Scientific classification
- Kingdom: Plantae
- Clade: Tracheophytes
- Clade: Angiosperms
- Clade: Eudicots
- Clade: Rosids
- Order: Rosales
- Family: Rosaceae
- Genus: Prunus
- Species: P. argentea
- Binomial name: Prunus argentea (Lam.) Rehder
- Synonyms: Amygdalus argentea Lam.; Amygdalus orientalis Mill.; Amygdalus orientalis subsp. mesopotamica Browicz; Amygdalus variabilis C.K.Schneid.; Prunus orientalis (Mill.) Koehne non Prunus orientalis Walp; Amygdalus zielinski Browicz;

= Prunus argentea =

- Authority: (Lam.) Rehder
- Conservation status: DD
- Synonyms: Amygdalus argentea Lam., Amygdalus orientalis Mill., Amygdalus orientalis subsp. mesopotamica Browicz, Amygdalus variabilis C.K.Schneid., Prunus orientalis (Mill.) Koehne non Prunus orientalis Walp, Amygdalus zielinski Browicz

Species of tree native to the Middle East

Prunus argentea, sometimes called the silver almond, is a species of wild almond found in the Levant, Turkey, Iraq and western Iran. It is a thorny shrub 0.5 to 3 m tall, with rough gray or brown bark. Its leaves are silvery white due to a covering of pubescent hairs. The leaves have a 1–5 mm petiole and the leaf blades are 10-44 mm long and 10-23 mm wide. Its inflorescences have red hypanthia and sepals, and pale pink or pink petals.

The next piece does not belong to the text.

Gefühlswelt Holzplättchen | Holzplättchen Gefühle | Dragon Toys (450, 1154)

The flowers are borne on a pedicel about 1 to 3 mm long, which lengthens to 2 to 7 mm when the fruit is fully developed. It is found growing in a variety of habitats; open oak woodlands, rocky slopes, dry silted areas, and steep banks of streams, at 500-2000 m above sea level. A genetic study showed that its closest relative is probably Prunus haussknechtii.

==Uses==
In warmer areas of Europe it is occasionally cultivated as an ornamental garden plant for its fragrant rose-pink flowers and attractive foliage, but it must be planted in a protected spot for best results.